Retentions representatives are the cellphone company’s last line of defense between you and freedom. One brave retentions representative has come forward to teach us how to craft a direct, earnest request that will lead retention reps to do your bidding. Rivaled in effectiveness only by executive customer support, retentions reps are empowered to strike down nuisance fees and bargain liberally, all to keep you as a customer. If you were ever tempted to threaten your cellphone company with cancellation, this one is a must read.
I have been reading your site almost daily for a few months, and have seen where “insiders” give useful info to help get problems solved – and I have also noted where your site has advised readers having problems with their cell phone provider to contact the retention department…having been in the retention department for a small regional cell phone company for the past year, I wanted to share with your readers some tips to help them get what they are looking for. (I tend to get long winded, so feel free to edit out unneccesary content)
Basically, there are two reasons that people call retention, they either A) actually want to cancel, or B) want something, and feel that we will give it to them.
If you’re in group A, a few things to make the transition go easier…
1 – Please be aware that the annoying questions that I’m asking about why you’re canceling, and what carrier you’re going to are obviously not for my good health. You are not required to answer the questions, but if I want to keep my job, I am required to ask them. If you don’t want to be asked the questions, it would be best to port your number to your new carrier, in which case you don’t even need to speak to the carrier you’re porting from, just bring your account number, and password on the account if there one, to the new carrier, and we’ll be done. Anybody else – this is your opportunity to air any greivences you have, and have them heard by the higher ups…however, if you are leaving, don’t expect any courtesy credits for past inconveniences, etc.

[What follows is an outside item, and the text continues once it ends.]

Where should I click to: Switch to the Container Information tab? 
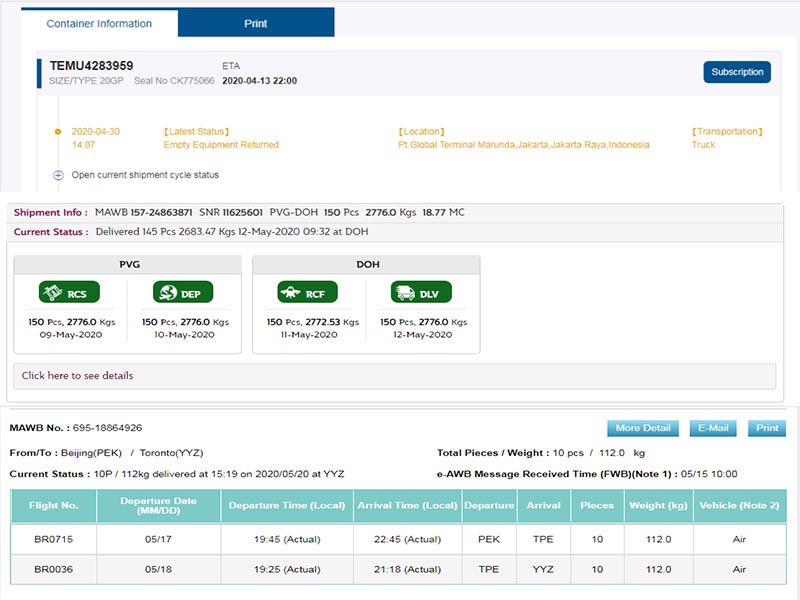99,23
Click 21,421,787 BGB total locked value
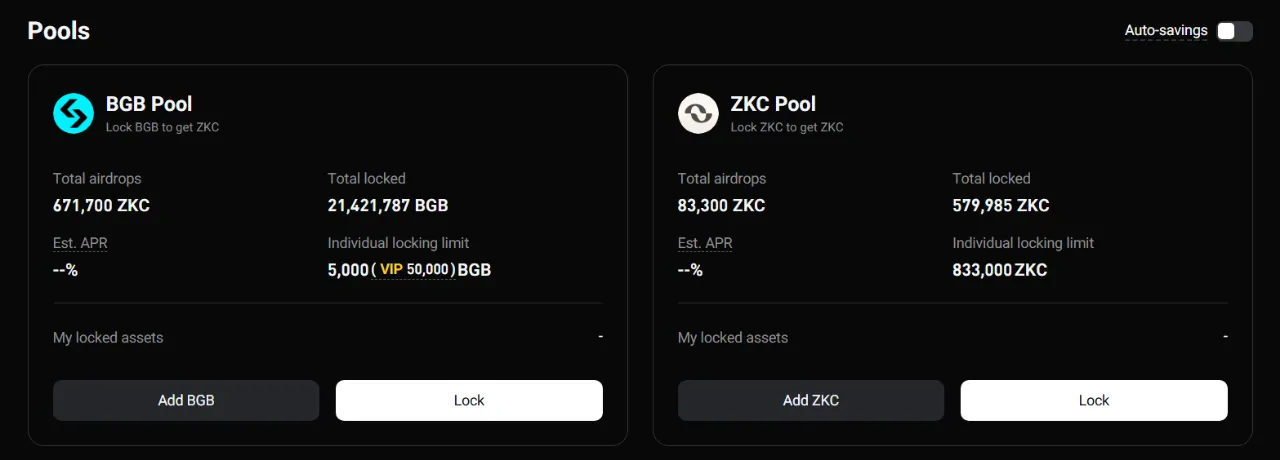Screen dimensions: 1280x460 [388, 206]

2 – If you’re wanting the ETF waived, please be advised that we are well trained and versed on the contract, so if you’re arguing breach of contract, please have the copy of the contract with you, and be specific as to what you’re fighting. As a rep, I’m required to basically argue the contract with you until you ask for a supervisor. So, if you don’t like the answer, you can either ask to speak with the supervisor, or ask the rep if they can ask the supervisor on your behalf. Depending on your situation, either method has the possibility to get the fee either waived or prorated – note, though, if you want to talk to a supervisor, your best course of action is to call between normal business hours, b/c the appropriate supervisor may not be available otherwise.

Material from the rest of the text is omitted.